**Text excerpt:**
:::::
# Green Hair Algae is Getting Out of control



## mbrant (Jul 24, 2006)

I have a 90 gallon heavily planted tank that was purring along just fine and then a few months ago started to develop green hair algae (grows from the leaves of some plants much more than others). The tank has been going for over a year.

Some basic information:


3 96 Watt Power compacts (50/50 daylight bulbs) suspended about 4 inches over uncovered top. 12 hours of lights-on.

Co2 Injection using ph Controller. Controller set to 6.5. ph closer to 6.8-7.0. Two Aquarium Guild CO2 reactors.

UV Sterilizer set to run when the lights are off.

Temperature about 77-79 F. provided by undergravel heat coils and Azoo 300watt heater.

Eheim 2226 and Eheim 2222 Cannister filters.

3 inches of Eco Complete substrate.

Fish:


6 Ottos
12 Cardinal Tetras
10 Rummy Nose Tetras
6 Candy Cane Tetras
3 SAEs
3 Yoyo Loaches
4 small clown loaches.

I do 30% water changes 2 times a week.

The problem may have started when I tried adding liquid fertilizer supplements. I stopped adding suplements when the algae got bad.

I have no measurable Nitrates or phosphates or potassium.

The plants are growing and reproducing but have a yellowish tinge to the leaves which is why I started fertilizing in the first place.

Any suggestions?


----------



## mbrant (Jul 24, 2006)

From the algae finder it looks more like the fuzz algae than the green thread.


----------



## Mr. Fish (Oct 24, 2007)

mbrant said:


> I have a 90 gallon heavily planted tank that was purring along just fine and then a few months ago started to develop green hair algae (grows from the leaves of some plants much more than others). The tank has been going for over a year.
> 
> Some basic information:
> 
> ...


I'm actually at war with this issue aswell and trying to figure
out the cause.
Is your water hard?
Whats your parimeters?

For now cut back on your hours of photosythensis to 7 hours intill we figure out the problem


----------



## mbrant (Jul 24, 2006)

I was a bit surprised but I just tested hardness and 

KH= 10
GH=17.

I have an R/O unit, but I haven't used RO water on this tank in many months (obviously). 

Does the high hardness explain why it's been difficult to get the ph down to my target (6.4-6.5)? I seem 'stuck' at 6.8.

Should I start using RO water on my water changes?

Might this explain my problems?


----------



## hoppycalif (Apr 7, 2005)

You can't just select a "target" pH and expect the controller to make the water have enough CO2. You need to use a drop checker, with known 4dKH distilled or DI water in it to set the bubble rate so you have about 30 ppm of CO2 in the water. Then when it is stabilized at that value, measure the tank water pH and set the controller to that pH. Now, the controller will keep the concentration at about 30 ppm, unless something changes in the water - KH drops or rises or tannins lower the pH, for example. So, you really need to recheck the water with the drop checker every few days to be sure you are still keeping th ppm of CO2 where it belongs. Don't use RO water unless you are keeping some fish that absolutely have to have soft water, or if you are growing plants that absolutely have to have soft water. Otherwise you just add one more variable to the water parameters that has to be kept stable.
:::::
**Short task:** Could you reproduce the algae thread from "The plants are" up to and including "Any suggestions?", swapping "yellowish tinge" for "pale cast"?

Screen-element location records
:::::
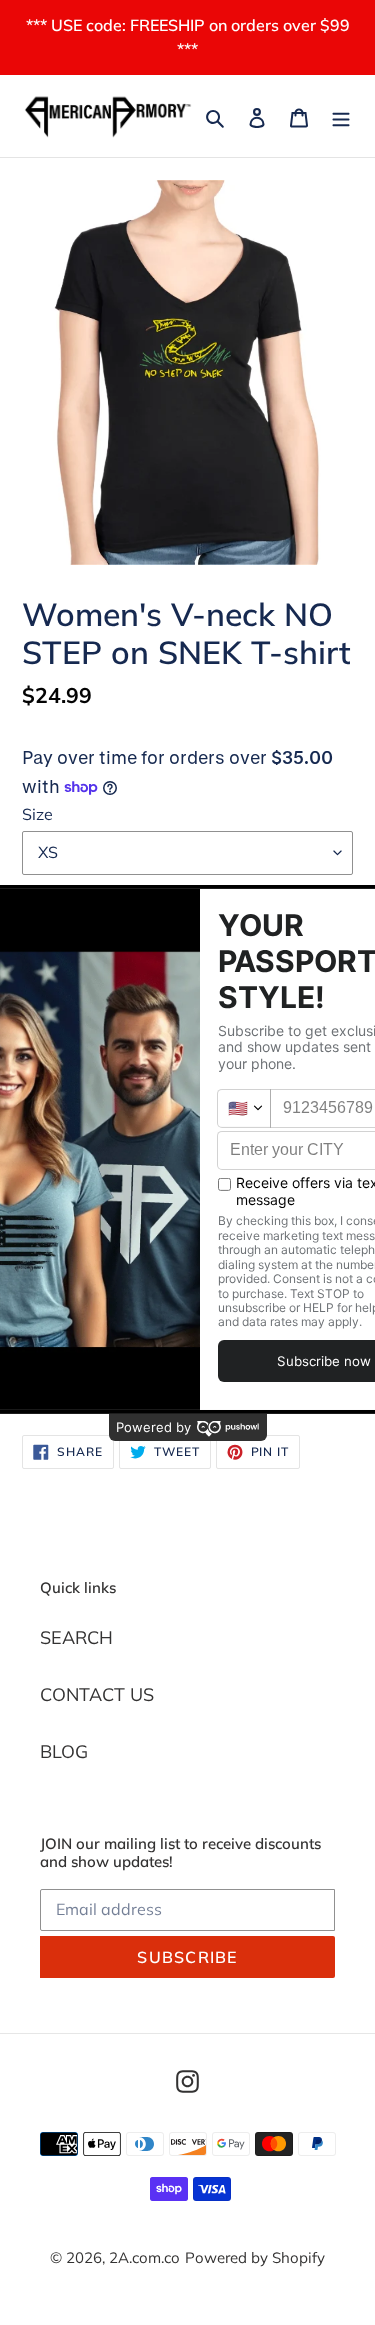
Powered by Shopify (255, 2257)
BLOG (64, 1751)
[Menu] (341, 116)
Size (37, 814)
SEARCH (76, 1637)
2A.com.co (144, 2257)
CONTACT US (97, 1694)
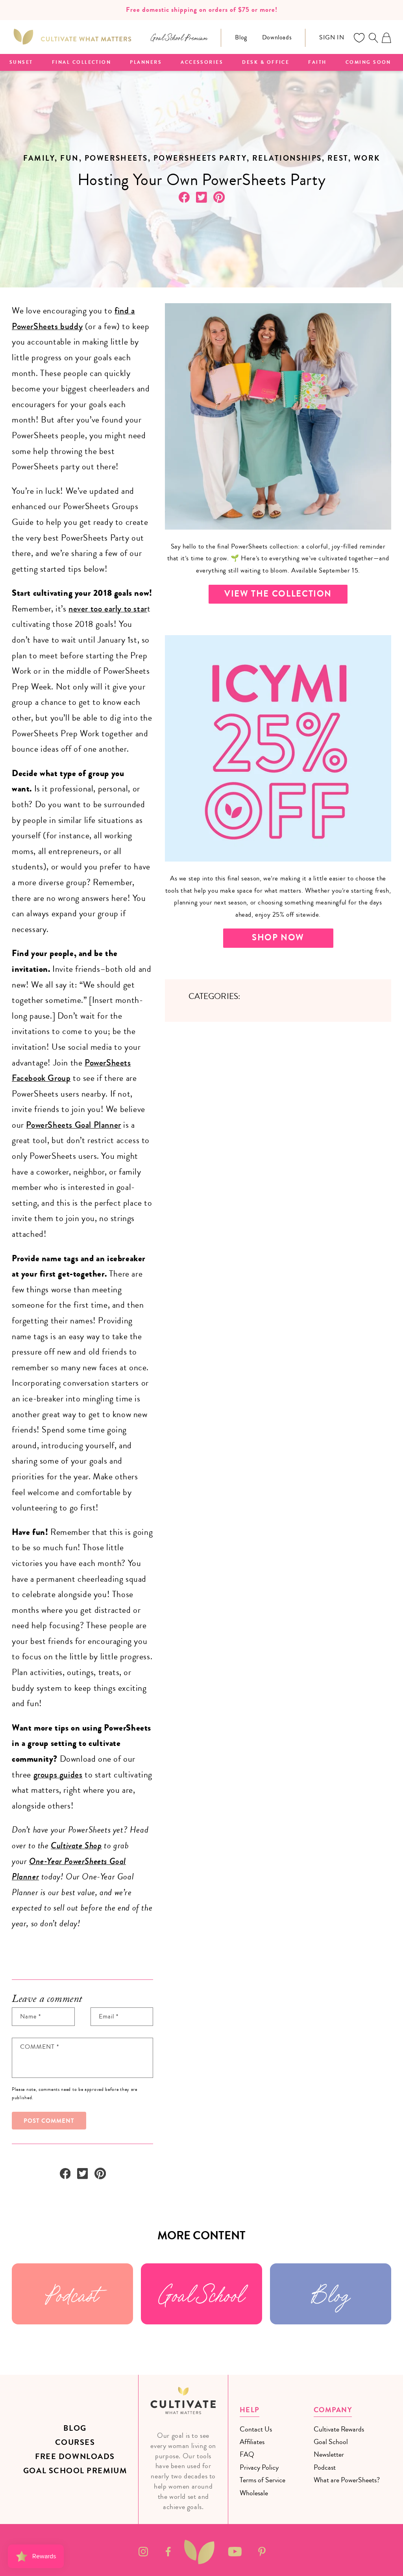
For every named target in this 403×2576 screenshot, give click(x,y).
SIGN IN (331, 37)
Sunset (21, 62)
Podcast (72, 2294)
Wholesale (254, 2493)
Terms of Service (262, 2480)
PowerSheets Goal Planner (73, 1125)
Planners (146, 62)
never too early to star (107, 608)
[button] (373, 37)
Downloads (277, 37)
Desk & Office (265, 62)
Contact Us (256, 2429)
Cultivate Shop (76, 1845)
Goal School (201, 2294)
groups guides (58, 1774)
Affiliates (252, 2442)
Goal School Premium (75, 2470)
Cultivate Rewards (339, 2429)
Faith (317, 62)
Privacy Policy (259, 2467)
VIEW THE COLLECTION (278, 593)
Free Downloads (75, 2456)
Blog (241, 37)
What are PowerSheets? (347, 2480)
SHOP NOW (278, 937)
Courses (75, 2442)
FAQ (247, 2454)
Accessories (202, 62)
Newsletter (329, 2454)
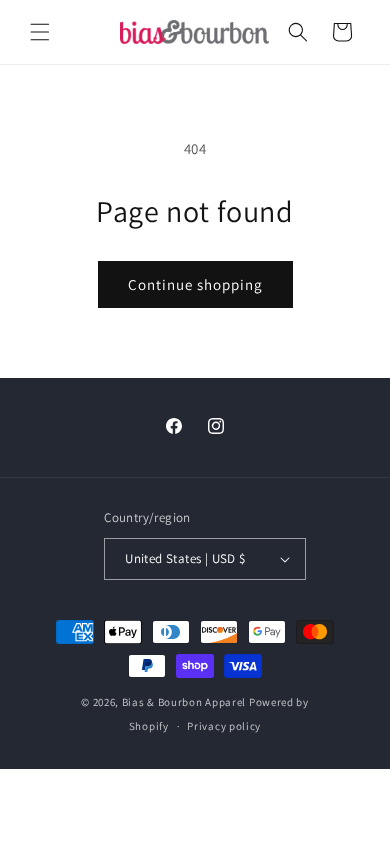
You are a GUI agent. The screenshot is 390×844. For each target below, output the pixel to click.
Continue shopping (195, 284)
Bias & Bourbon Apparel (184, 702)
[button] (40, 32)
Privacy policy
:::::
**Finished task:**
The plants are growing and reproducing but have a pale cast to the leaves which is why I started fertilizing in the first place.

Any suggestions?